* _OBJECTIVE_:
Write out all the rows below again, requests included, but add 116 to every coordinate number in the answers. Leave the pictures out.

++++ GIVEN INFORMATION

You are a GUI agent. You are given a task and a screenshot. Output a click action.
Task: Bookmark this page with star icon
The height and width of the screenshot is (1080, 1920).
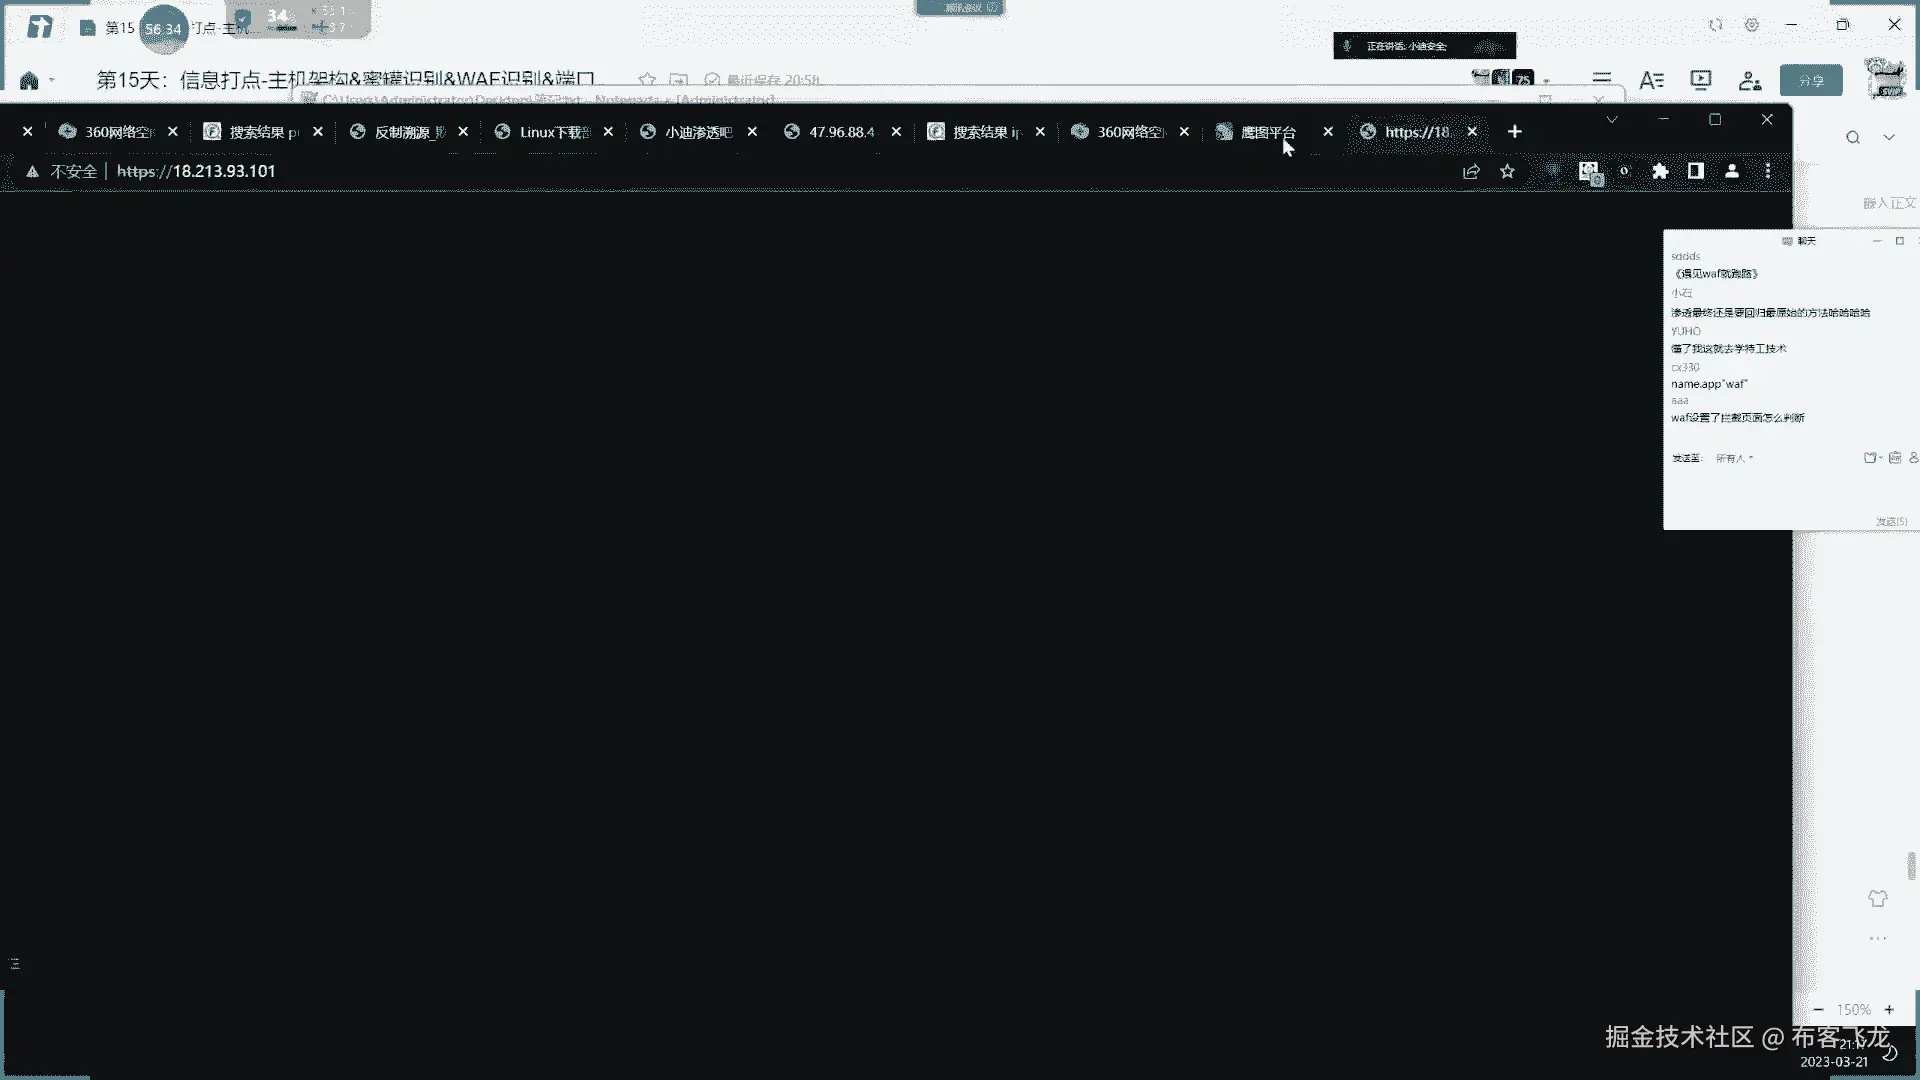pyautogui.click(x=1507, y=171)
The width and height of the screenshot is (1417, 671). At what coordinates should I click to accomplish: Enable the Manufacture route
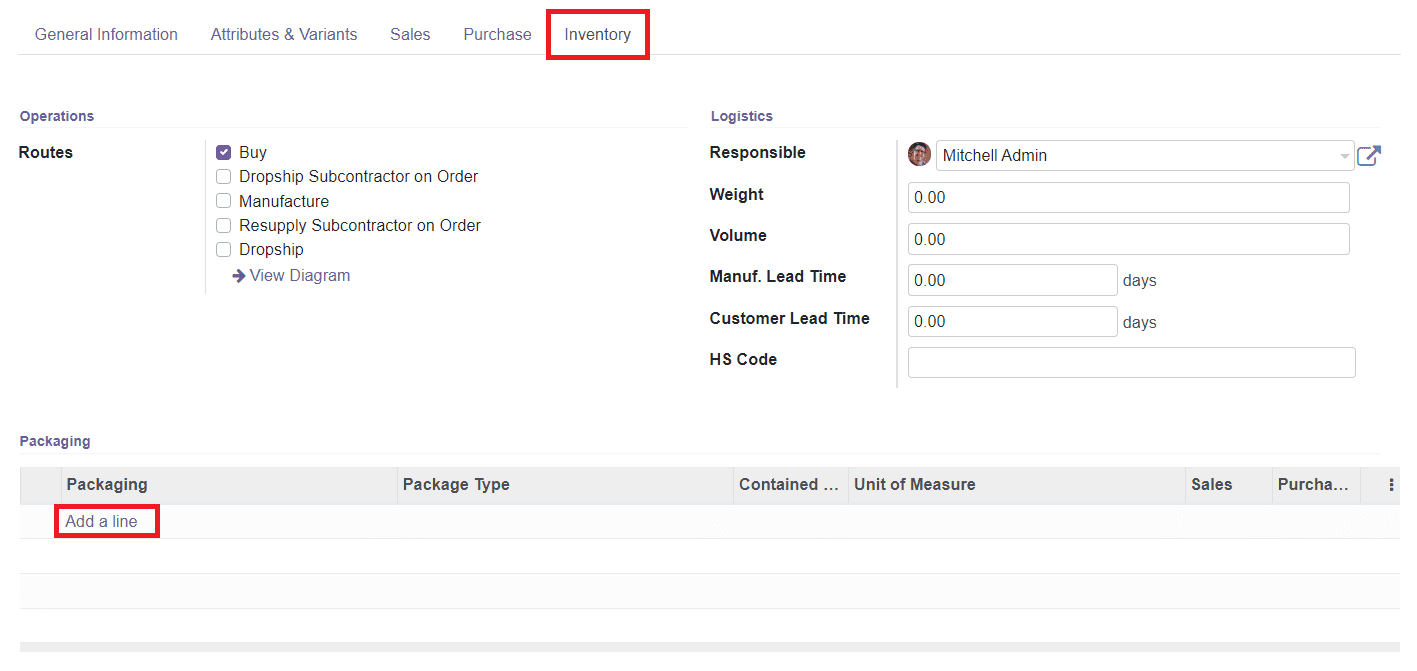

++++++++

* _ANSWER TO THE PROBLEM_:
You are a GUI agent. You are given a task and a screenshot. Output a click action.
Task: Bookmark this page with star icon
The height and width of the screenshot is (1080, 1920).
pyautogui.click(x=1623, y=287)
The width and height of the screenshot is (1417, 671). At what coordinates should I click to accomplish: Enable the Manufacture route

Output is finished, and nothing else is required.